**ABOUT THIS TASK:** Copy nothing but the lines from the line with "Select the 流程 (Workflow) module icon" to the end of the records, retyped exactly. Pictures stay out.
------ PROVIDED DATA ------
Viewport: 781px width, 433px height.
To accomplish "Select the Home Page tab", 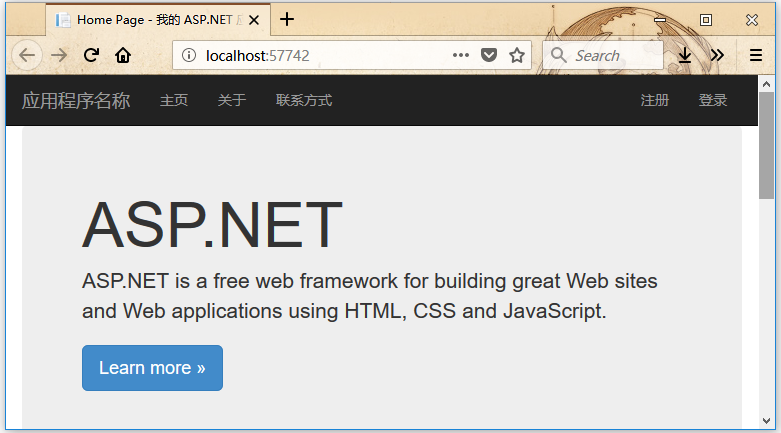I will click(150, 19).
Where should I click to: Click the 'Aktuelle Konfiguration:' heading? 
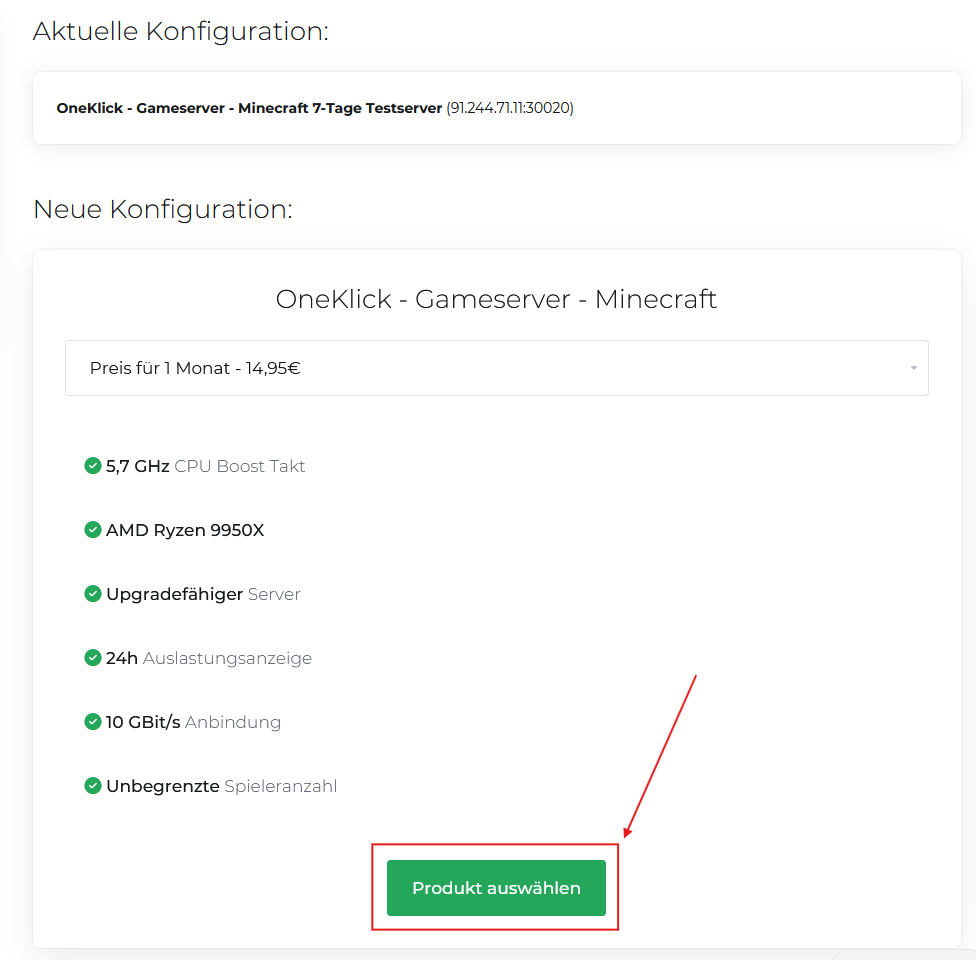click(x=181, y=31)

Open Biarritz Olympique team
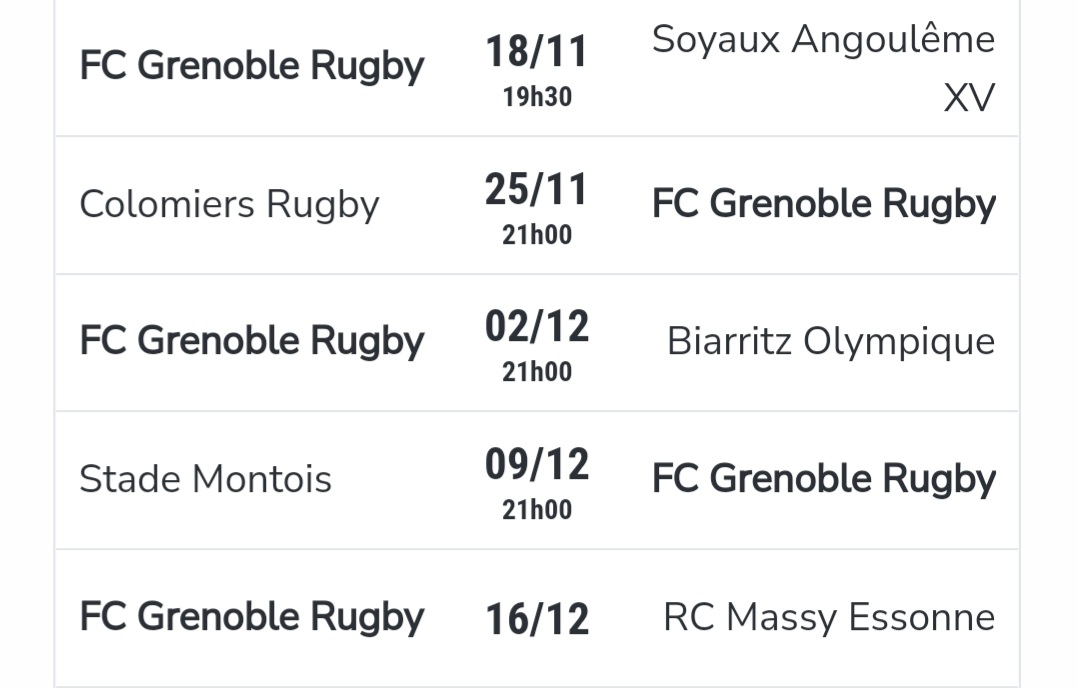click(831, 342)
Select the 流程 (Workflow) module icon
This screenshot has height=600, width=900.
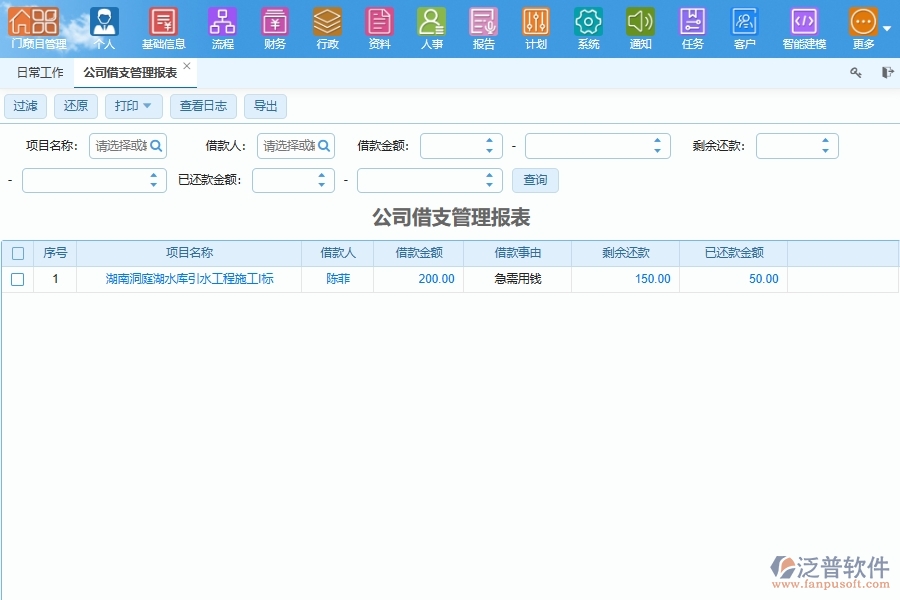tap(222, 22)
------
**SOLUTION TO THIS TASK:**
Select the 流程 (Workflow) module icon
This screenshot has height=600, width=900.
tap(222, 22)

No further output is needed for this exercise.